# **Experiment Track with using MLFlow**

In [110]:
from tkinter.scrolledtext import example

from sympy import print_tree

''' Import all important libraries '''
import os
import pandas as pd
import torch
import torch.nn as nn
from torchvision import transforms
from torch.utils.data import Dataset, random_split, DataLoader
from pytorch_lightning.callbacks import ModelCheckpoint, EarlyStopping
import pytorch_lightning as pl
import mlflow
from mlflow.models import infer_signature

In [111]:
Device = (torch.device('mps') if torch.mps.is_available() else torch.device('cpu'))
print(Device)

mps


In [112]:
''' Hyperparameters '''
torch.manual_seed(40)
Batch_size = 32
Epochs = 5
Learning_Rate = 0.001

In [113]:
''' Load data and define Source code path '''
Root_path = '/Users/mahadiur/Desktop/Experiment Track Using MLFlow/Data'
dataset_path = os.path.join(Root_path, 'DigitDataset.csv')

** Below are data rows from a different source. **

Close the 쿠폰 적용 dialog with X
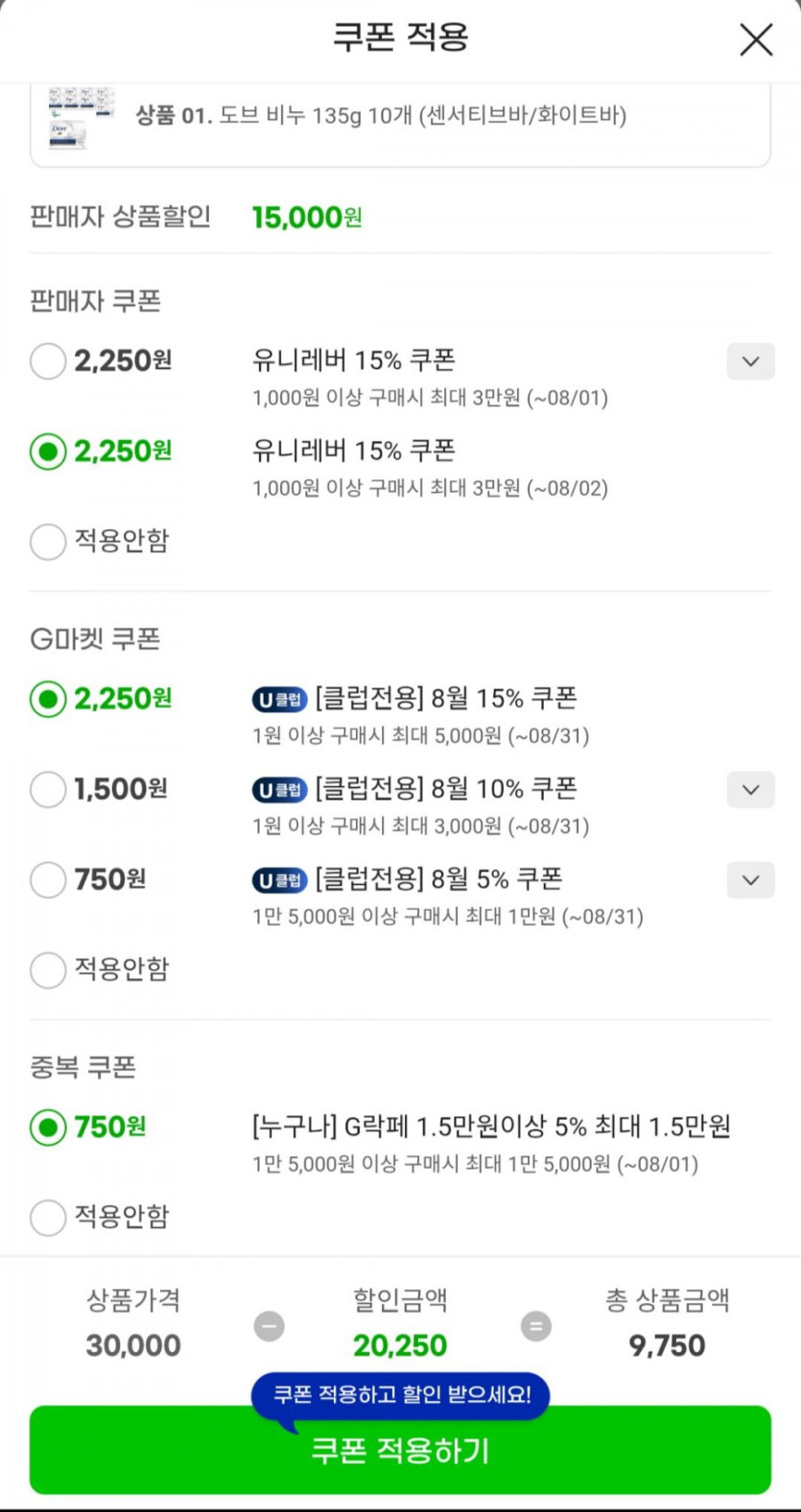The image size is (801, 1512). (x=756, y=39)
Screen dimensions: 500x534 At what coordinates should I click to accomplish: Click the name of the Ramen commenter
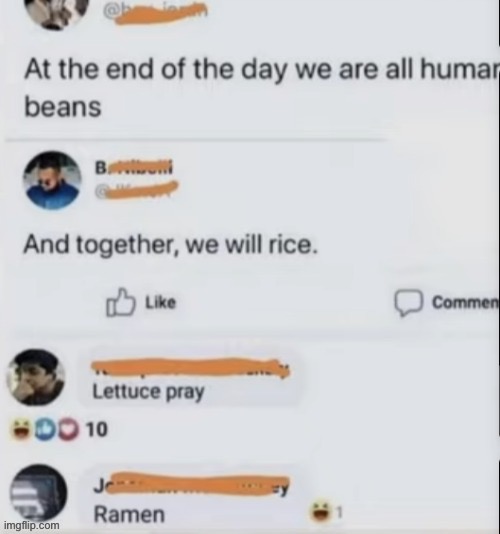[x=191, y=486]
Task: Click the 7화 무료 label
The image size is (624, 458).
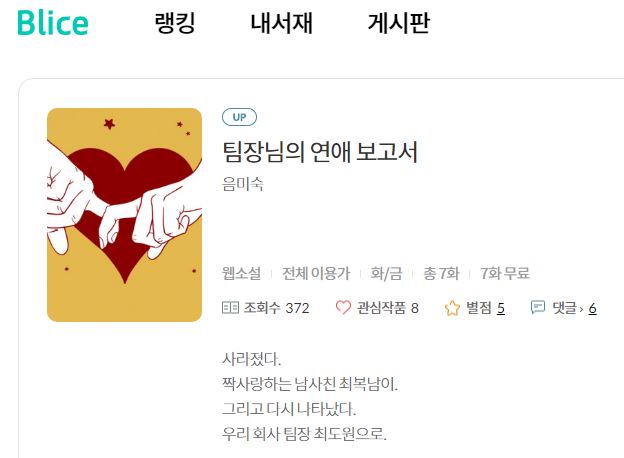Action: [x=505, y=273]
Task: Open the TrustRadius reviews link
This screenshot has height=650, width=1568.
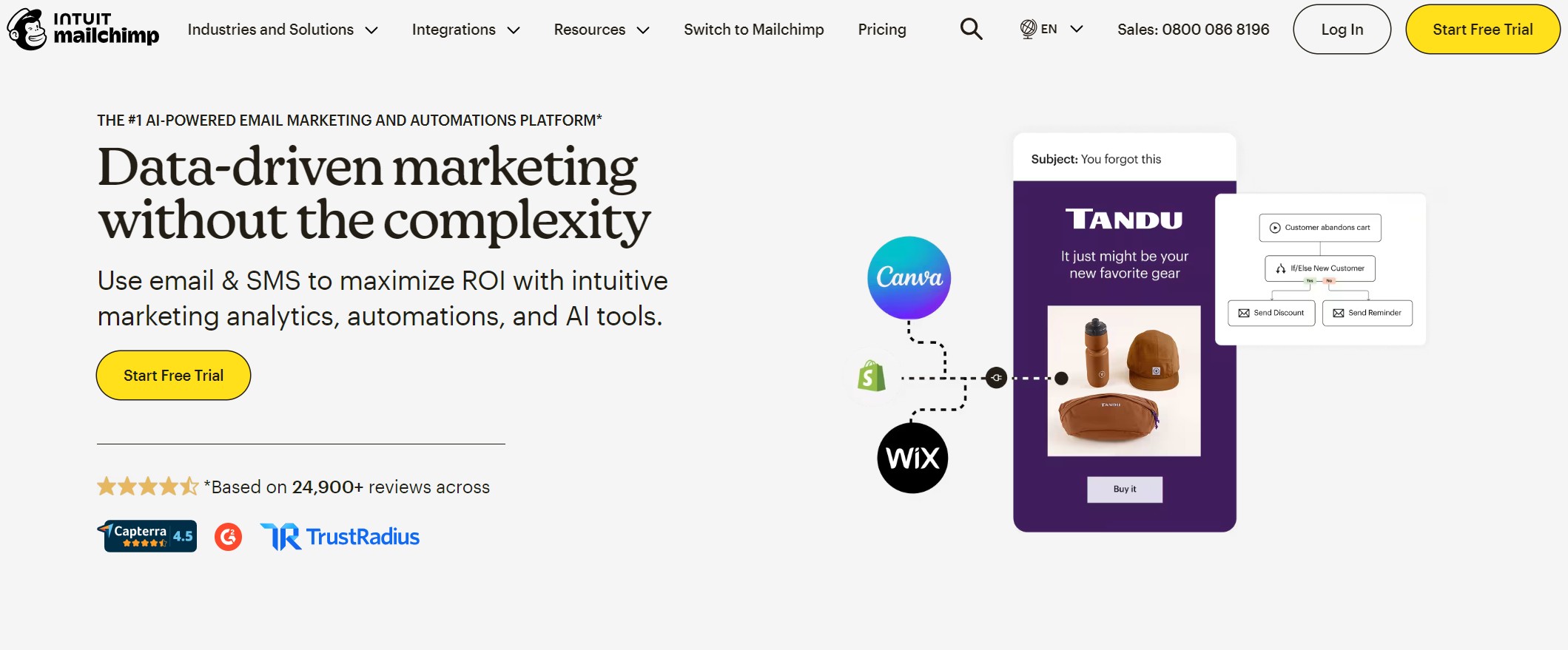Action: pyautogui.click(x=339, y=535)
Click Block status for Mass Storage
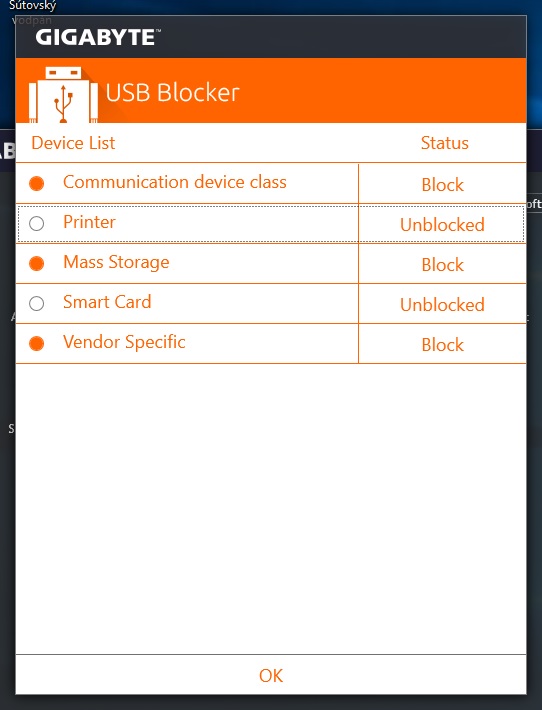The height and width of the screenshot is (710, 542). (442, 264)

saved_model_dir = 'models'
source_code_path = os.path.join(
    os.getcwd(),
    'Experiment_Track_Using_MLFlow.ipynb'
) # current file path

source_code = 'trainer.ipynb'

# **Data Pipeline**

In [114]:
digit_data = pd.read_csv(dataset_path)
example = digit_data.iloc[0]
pixel = example.values[1:]
label = int(example.values[0:1])
print(pixel.shape)
print(label)

(784,)
1


  label = int(example.values[0:1])


In [115]:
class DataPipeline(Dataset):
    def __init__(self, data_path, transform=None):
        super().__init__()
        self.data = pd.read_csv(data_path)
        self.transformation = transform

    def __len__(self):
        return len(self.data)

    def __getitem__(self, idx):
        example = self.data.iloc[idx]
        pixels = example.values[1:].astype('float32')
        pixels /= 255
        labels = int(example[0:1])

        pixels = torch.tensor(pixels).reshape(28, 28).unsqueeze(0)
        labels = torch.tensor(labels)


        if self.transformation:
            pixels = self.transformation(pixels)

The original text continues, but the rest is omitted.